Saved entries
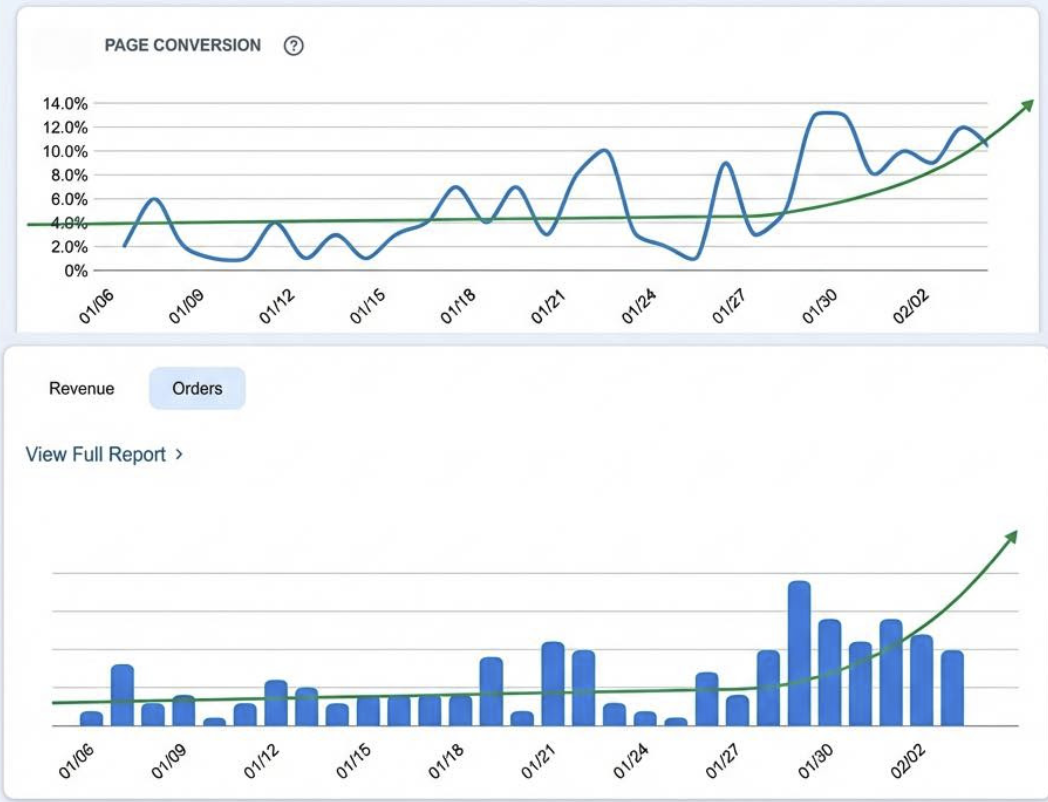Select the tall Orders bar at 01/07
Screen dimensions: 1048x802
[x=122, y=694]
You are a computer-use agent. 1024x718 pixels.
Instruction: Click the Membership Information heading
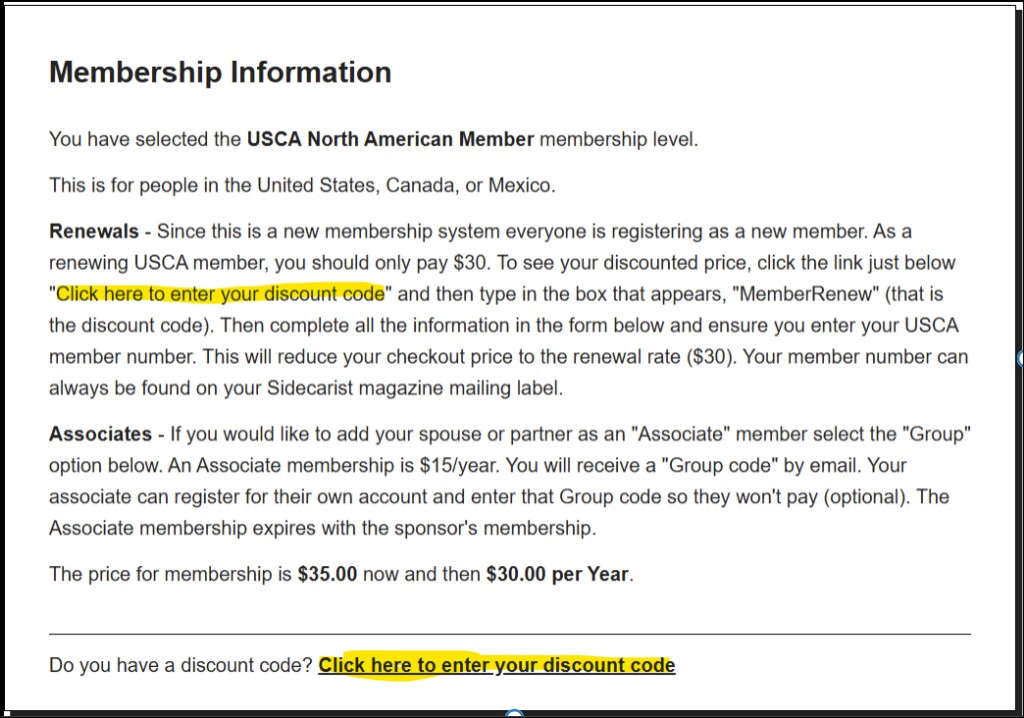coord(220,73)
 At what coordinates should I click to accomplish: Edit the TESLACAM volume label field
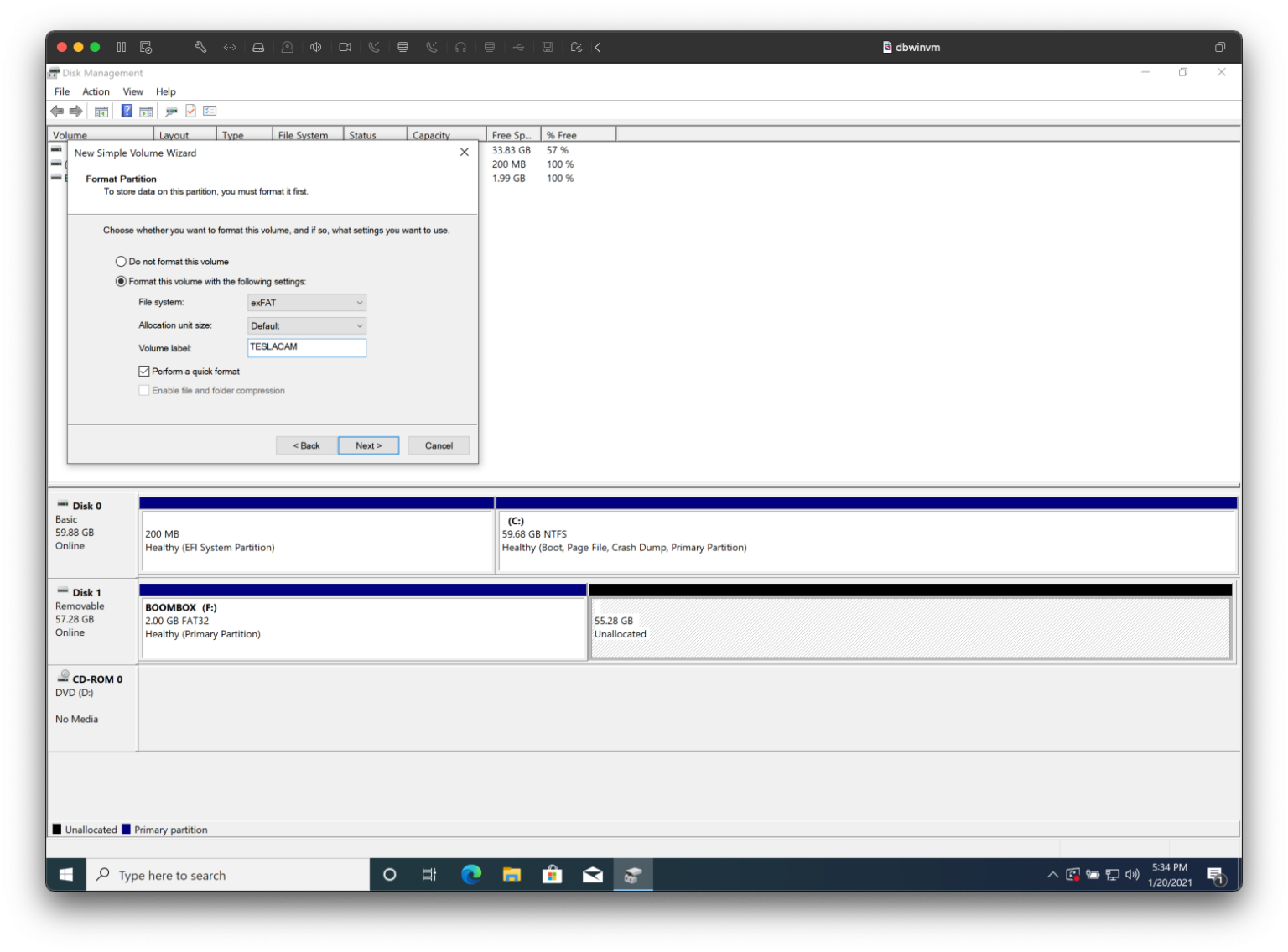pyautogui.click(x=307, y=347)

...

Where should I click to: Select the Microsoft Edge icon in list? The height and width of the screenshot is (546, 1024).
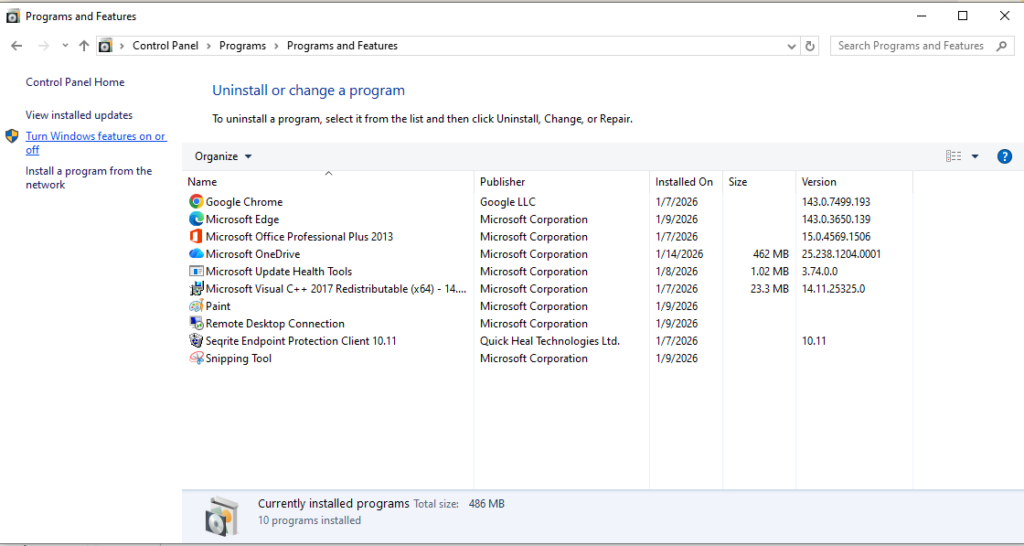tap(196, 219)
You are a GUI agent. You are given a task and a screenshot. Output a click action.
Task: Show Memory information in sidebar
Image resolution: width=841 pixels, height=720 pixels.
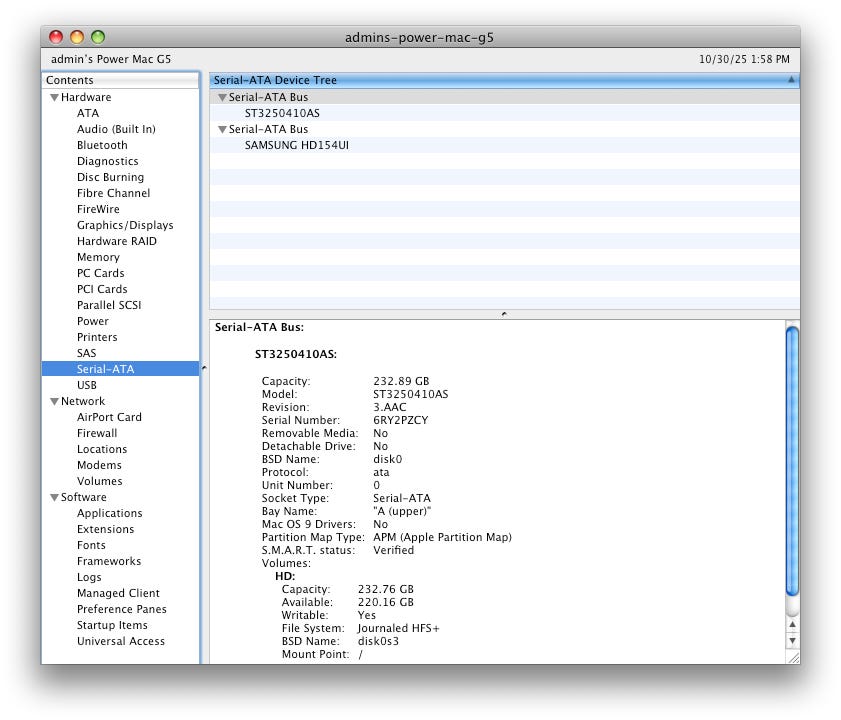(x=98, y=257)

==

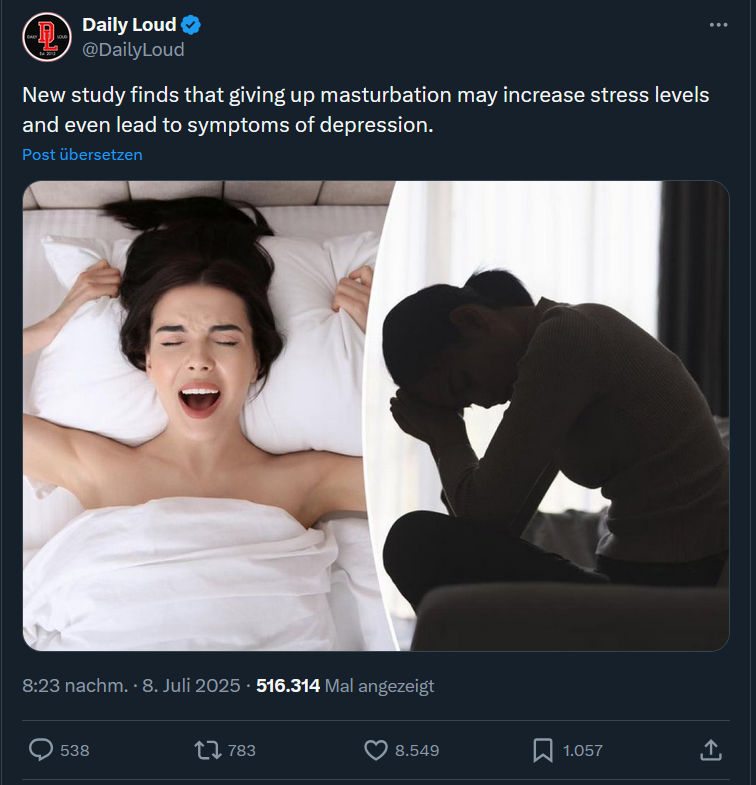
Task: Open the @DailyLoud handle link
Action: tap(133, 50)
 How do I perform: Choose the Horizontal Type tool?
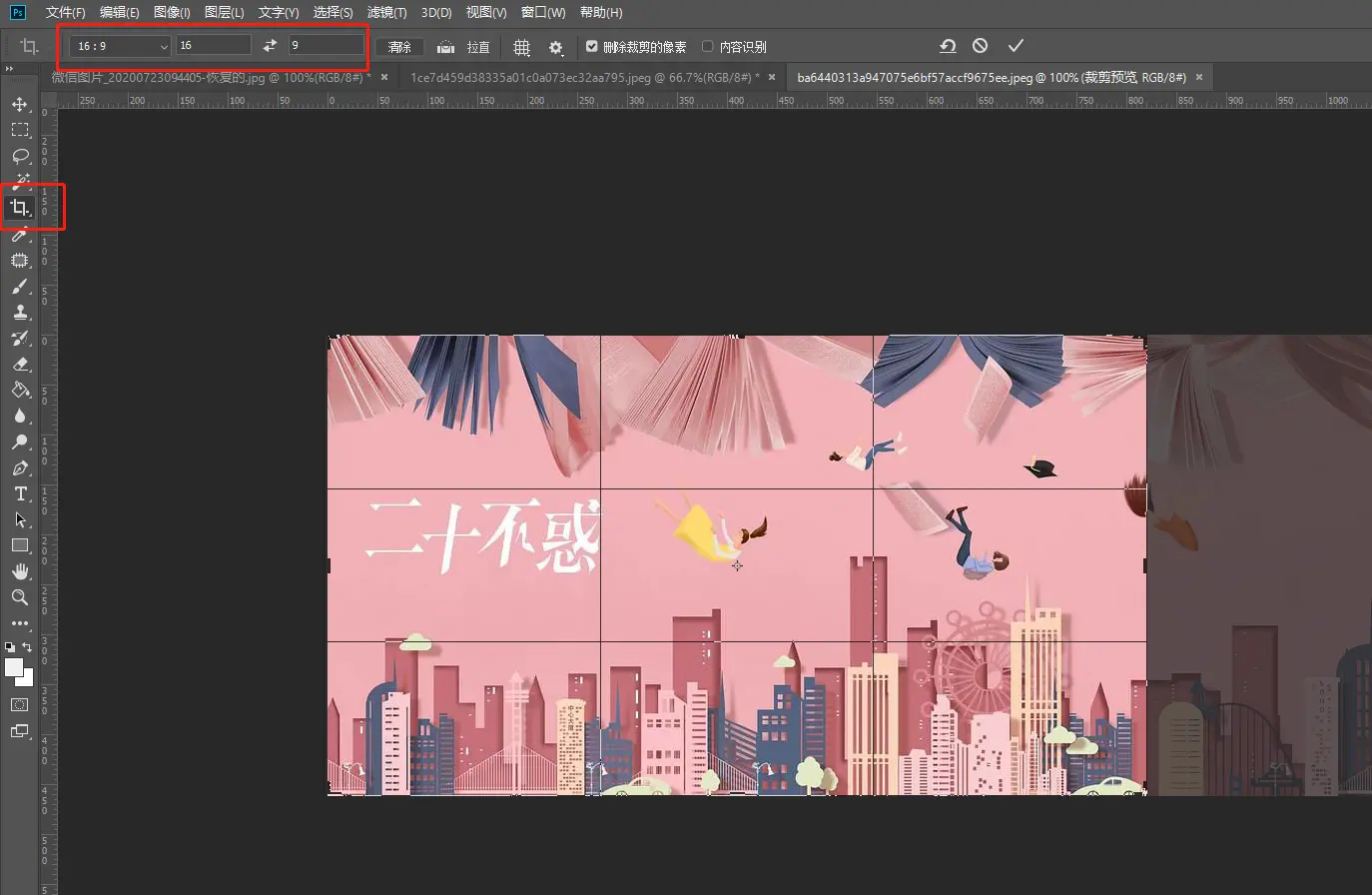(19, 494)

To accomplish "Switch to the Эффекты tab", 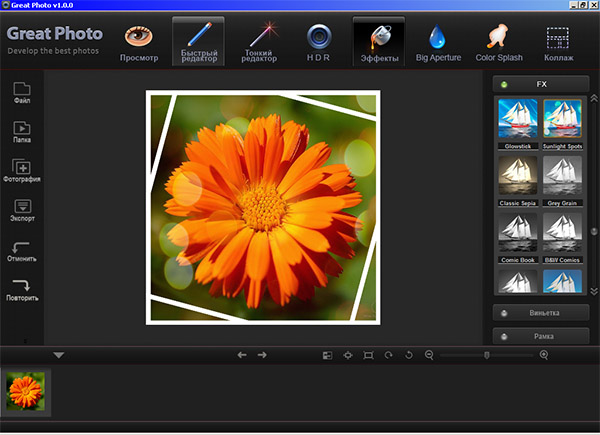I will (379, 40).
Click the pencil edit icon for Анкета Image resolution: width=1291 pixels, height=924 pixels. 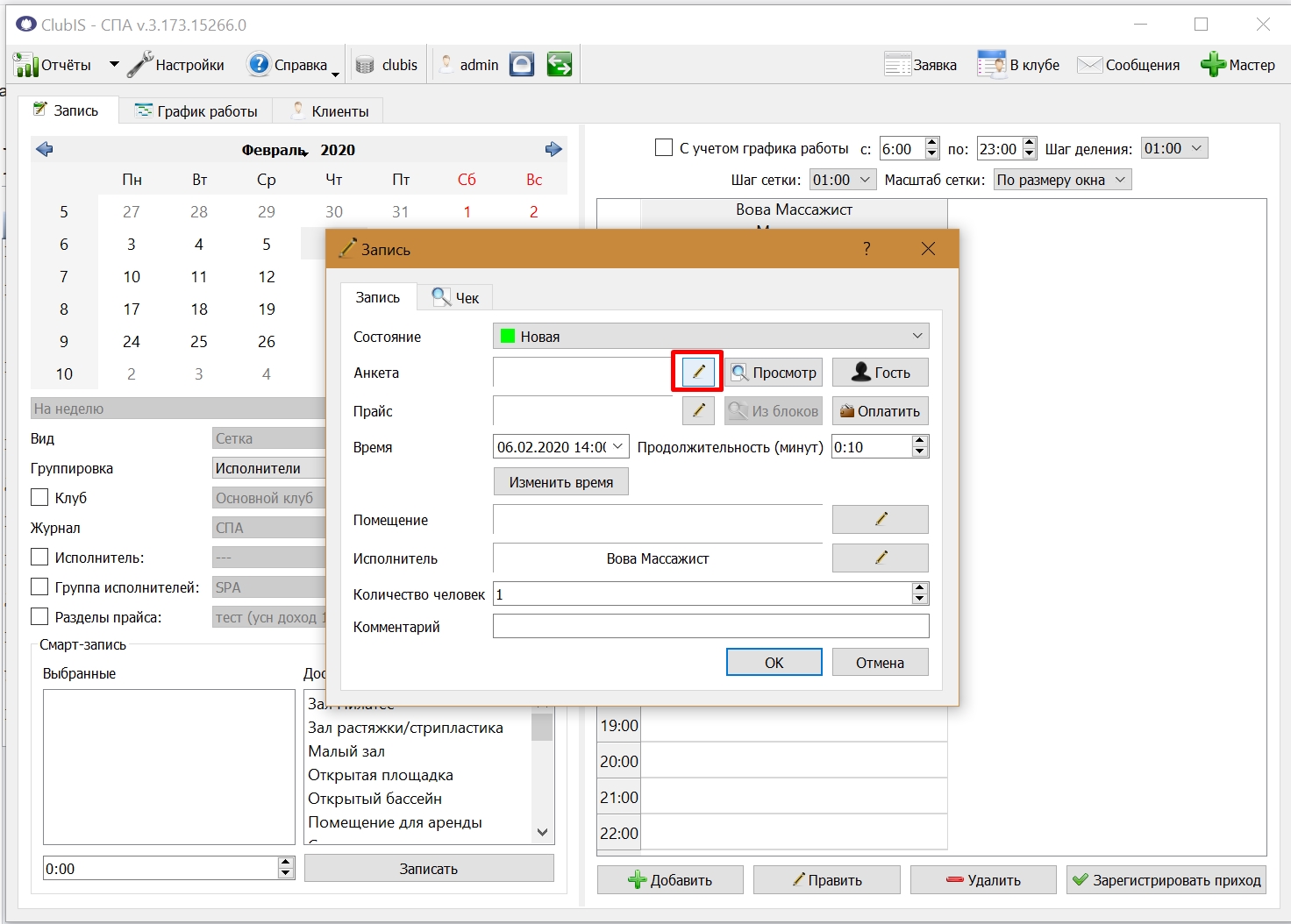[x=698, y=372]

* Problem description: If a line in the records above includes the string "agent", copy it.

* Result:
You are a computer-use agent. 1024x718 pixels.
You are a GUI agent. You are given a task and a screenshot. Output a click action.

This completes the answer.